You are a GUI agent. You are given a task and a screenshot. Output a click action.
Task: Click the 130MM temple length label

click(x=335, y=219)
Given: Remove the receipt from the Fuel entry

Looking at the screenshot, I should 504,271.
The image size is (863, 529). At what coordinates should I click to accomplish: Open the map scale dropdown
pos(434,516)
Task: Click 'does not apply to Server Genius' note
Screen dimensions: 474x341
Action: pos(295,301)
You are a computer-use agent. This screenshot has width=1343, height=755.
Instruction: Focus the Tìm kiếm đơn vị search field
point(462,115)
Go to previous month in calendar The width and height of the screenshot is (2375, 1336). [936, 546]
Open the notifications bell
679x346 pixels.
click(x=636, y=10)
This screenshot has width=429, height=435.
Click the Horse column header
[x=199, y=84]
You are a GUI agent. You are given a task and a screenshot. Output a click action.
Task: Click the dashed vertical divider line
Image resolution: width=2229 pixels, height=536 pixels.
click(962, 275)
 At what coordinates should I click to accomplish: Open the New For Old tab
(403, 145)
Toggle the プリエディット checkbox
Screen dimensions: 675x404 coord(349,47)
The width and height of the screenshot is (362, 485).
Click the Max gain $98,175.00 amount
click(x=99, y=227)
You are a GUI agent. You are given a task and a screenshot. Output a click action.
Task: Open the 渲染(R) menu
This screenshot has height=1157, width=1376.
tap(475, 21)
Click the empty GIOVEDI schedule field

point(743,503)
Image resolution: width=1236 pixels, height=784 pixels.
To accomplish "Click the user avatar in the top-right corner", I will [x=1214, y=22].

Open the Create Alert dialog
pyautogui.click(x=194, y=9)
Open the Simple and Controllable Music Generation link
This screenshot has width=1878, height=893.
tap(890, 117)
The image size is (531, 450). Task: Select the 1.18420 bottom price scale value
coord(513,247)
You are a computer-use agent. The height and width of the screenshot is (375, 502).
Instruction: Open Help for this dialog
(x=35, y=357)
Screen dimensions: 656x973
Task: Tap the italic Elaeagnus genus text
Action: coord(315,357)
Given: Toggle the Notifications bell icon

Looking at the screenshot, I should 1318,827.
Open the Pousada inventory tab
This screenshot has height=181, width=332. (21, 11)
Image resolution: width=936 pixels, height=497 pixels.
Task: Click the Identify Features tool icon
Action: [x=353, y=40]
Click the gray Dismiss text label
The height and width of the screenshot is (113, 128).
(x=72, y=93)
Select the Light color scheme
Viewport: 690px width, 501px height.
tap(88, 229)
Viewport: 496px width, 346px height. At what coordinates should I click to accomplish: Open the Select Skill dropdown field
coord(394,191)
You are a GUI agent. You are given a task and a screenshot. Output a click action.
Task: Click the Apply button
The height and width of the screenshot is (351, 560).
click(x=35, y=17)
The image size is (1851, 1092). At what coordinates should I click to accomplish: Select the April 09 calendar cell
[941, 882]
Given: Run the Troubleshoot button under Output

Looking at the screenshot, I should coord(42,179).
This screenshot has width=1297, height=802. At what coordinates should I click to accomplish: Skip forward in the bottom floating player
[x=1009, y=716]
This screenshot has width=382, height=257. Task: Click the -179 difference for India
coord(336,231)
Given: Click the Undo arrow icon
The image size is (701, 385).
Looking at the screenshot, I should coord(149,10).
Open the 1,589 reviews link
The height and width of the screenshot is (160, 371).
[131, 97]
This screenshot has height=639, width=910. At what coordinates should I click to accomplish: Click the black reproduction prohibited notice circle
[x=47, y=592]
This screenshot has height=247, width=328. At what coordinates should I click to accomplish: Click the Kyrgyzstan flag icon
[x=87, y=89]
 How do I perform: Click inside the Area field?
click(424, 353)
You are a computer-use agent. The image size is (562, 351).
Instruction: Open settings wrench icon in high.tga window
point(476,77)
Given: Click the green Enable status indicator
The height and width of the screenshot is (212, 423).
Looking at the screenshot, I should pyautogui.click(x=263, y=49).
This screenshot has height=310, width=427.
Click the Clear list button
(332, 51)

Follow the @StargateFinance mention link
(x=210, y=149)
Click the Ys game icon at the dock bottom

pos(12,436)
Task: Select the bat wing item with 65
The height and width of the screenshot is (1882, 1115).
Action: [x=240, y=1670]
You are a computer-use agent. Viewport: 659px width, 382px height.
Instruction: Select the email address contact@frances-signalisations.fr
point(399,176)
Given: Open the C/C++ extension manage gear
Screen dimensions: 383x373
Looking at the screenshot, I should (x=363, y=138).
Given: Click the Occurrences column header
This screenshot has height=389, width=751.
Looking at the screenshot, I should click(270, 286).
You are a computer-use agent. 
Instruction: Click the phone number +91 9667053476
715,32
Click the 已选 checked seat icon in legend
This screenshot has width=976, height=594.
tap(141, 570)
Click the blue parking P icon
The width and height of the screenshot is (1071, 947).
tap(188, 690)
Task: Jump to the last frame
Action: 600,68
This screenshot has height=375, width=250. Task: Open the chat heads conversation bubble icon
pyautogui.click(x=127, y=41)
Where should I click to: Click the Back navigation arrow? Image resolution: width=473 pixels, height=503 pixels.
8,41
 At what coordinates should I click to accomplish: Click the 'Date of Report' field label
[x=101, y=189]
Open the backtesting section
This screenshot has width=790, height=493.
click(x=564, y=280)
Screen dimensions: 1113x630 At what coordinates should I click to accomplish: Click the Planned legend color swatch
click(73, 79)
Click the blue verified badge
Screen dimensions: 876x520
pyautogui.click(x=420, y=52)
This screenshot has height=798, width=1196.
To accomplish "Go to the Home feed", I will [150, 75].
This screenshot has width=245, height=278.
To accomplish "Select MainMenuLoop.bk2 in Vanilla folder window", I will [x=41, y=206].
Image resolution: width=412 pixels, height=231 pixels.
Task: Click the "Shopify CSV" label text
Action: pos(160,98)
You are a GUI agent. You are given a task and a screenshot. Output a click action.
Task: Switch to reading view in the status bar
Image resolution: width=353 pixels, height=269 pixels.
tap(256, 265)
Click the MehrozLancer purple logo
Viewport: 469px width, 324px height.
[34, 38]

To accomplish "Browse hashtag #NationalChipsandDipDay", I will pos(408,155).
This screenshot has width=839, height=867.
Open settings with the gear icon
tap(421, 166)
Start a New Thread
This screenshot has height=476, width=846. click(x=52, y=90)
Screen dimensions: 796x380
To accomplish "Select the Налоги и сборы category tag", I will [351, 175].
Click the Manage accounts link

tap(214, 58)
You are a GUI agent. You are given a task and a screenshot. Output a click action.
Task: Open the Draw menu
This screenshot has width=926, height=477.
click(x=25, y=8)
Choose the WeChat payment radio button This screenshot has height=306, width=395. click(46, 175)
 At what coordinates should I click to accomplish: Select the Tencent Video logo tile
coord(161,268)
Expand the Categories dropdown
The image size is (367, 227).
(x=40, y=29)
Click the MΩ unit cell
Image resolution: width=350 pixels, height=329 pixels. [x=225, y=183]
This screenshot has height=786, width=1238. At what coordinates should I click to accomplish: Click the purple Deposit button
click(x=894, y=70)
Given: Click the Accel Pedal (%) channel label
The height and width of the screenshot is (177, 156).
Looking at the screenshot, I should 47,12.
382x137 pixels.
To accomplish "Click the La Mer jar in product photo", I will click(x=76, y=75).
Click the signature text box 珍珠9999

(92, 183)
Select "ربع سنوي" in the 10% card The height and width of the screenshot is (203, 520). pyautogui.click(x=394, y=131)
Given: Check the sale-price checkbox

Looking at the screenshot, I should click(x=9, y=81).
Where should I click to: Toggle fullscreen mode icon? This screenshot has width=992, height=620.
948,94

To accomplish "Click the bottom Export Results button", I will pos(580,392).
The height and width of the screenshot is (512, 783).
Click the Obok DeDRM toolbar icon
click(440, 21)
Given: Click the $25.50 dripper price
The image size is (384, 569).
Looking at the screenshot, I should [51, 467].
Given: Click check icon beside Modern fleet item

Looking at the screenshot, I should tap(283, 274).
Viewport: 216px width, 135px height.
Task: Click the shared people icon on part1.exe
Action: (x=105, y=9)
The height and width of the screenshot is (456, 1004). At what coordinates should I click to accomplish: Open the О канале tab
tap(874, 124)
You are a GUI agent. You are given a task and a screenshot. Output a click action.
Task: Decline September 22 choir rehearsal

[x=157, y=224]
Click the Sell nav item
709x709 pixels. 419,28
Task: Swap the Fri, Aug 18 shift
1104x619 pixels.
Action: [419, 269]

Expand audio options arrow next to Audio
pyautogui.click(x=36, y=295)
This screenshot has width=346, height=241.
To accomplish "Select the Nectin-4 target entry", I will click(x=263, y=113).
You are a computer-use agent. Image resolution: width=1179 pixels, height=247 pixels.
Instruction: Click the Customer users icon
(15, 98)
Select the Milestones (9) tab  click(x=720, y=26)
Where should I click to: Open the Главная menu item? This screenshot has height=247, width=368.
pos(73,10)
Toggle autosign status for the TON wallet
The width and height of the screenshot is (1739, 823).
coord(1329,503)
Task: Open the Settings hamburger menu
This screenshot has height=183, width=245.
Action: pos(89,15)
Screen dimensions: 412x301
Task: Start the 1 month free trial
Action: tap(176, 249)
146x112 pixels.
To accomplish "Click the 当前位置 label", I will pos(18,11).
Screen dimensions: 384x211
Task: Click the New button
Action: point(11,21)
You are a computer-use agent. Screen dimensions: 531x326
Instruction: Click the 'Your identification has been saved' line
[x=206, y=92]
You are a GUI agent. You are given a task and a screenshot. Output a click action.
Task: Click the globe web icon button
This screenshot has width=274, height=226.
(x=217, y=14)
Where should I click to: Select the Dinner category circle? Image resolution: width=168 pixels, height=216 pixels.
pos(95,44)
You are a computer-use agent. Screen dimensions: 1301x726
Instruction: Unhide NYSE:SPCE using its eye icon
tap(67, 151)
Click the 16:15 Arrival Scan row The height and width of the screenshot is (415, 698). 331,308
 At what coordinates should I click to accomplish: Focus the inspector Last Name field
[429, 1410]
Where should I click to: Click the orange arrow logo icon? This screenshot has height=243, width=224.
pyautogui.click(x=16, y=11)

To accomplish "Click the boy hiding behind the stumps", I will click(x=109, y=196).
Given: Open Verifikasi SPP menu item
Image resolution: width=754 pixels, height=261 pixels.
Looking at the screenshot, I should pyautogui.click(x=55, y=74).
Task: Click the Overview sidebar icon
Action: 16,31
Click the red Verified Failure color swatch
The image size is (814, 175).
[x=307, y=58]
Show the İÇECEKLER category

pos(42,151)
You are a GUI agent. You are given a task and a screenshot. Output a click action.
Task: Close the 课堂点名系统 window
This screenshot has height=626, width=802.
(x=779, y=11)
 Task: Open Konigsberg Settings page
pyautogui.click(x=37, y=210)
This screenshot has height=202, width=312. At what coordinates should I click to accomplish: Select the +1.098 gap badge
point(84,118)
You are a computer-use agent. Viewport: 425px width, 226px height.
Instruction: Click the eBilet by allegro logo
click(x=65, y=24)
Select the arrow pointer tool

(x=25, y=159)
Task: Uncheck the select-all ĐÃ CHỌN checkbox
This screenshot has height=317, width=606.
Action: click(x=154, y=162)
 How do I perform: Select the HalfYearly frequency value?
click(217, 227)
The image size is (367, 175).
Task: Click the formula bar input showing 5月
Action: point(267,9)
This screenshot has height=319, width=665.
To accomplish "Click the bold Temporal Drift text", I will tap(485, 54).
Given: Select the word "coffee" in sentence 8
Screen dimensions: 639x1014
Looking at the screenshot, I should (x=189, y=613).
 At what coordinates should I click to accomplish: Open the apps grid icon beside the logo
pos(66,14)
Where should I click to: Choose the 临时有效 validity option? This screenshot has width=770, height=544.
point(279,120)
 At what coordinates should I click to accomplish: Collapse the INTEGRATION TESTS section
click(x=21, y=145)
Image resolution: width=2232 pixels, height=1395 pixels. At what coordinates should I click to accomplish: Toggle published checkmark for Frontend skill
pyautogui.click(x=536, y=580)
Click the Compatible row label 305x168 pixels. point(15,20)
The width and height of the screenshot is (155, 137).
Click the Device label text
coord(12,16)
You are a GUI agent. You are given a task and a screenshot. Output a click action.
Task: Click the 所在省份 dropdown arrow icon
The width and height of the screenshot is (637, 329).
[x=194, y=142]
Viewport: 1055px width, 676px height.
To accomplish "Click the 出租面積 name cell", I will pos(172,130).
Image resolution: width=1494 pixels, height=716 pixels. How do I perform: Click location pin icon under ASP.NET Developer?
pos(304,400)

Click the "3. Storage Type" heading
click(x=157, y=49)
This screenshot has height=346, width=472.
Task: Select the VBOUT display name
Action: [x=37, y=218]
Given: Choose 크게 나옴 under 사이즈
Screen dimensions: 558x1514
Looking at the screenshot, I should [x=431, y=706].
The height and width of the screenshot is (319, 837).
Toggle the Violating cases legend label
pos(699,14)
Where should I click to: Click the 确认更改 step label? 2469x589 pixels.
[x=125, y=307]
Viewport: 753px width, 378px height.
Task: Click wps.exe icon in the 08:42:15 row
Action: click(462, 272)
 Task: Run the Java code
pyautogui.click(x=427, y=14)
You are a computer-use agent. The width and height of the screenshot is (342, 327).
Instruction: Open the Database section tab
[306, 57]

**Directions for this task:** Begin at the line above that has "Image resolution: width=1236" and stop after the line that has "Select the Light color scheme", copying each line exactly and adding nothing else.

**Solution to this exercise:**
Image resolution: width=1236 pixels, height=784 pixels.
To accomplish "Click the user avatar in the top-right corner", I will [x=1214, y=22].

Open the Create Alert dialog
pyautogui.click(x=194, y=9)
Open the Simple and Controllable Music Generation link
This screenshot has width=1878, height=893.
tap(890, 117)
The image size is (531, 450). Task: Select the 1.18420 bottom price scale value
coord(513,247)
You are a computer-use agent. The height and width of the screenshot is (375, 502).
Instruction: Open Help for this dialog
(x=35, y=357)
Screen dimensions: 656x973
Task: Tap the italic Elaeagnus genus text
Action: coord(315,357)
Given: Toggle the Notifications bell icon

Looking at the screenshot, I should 1318,827.
Open the Pousada inventory tab
This screenshot has height=181, width=332. (21, 11)
Image resolution: width=936 pixels, height=497 pixels.
Task: Click the Identify Features tool icon
Action: [x=353, y=40]
Click the gray Dismiss text label
The height and width of the screenshot is (113, 128).
(x=72, y=93)
Select the Light color scheme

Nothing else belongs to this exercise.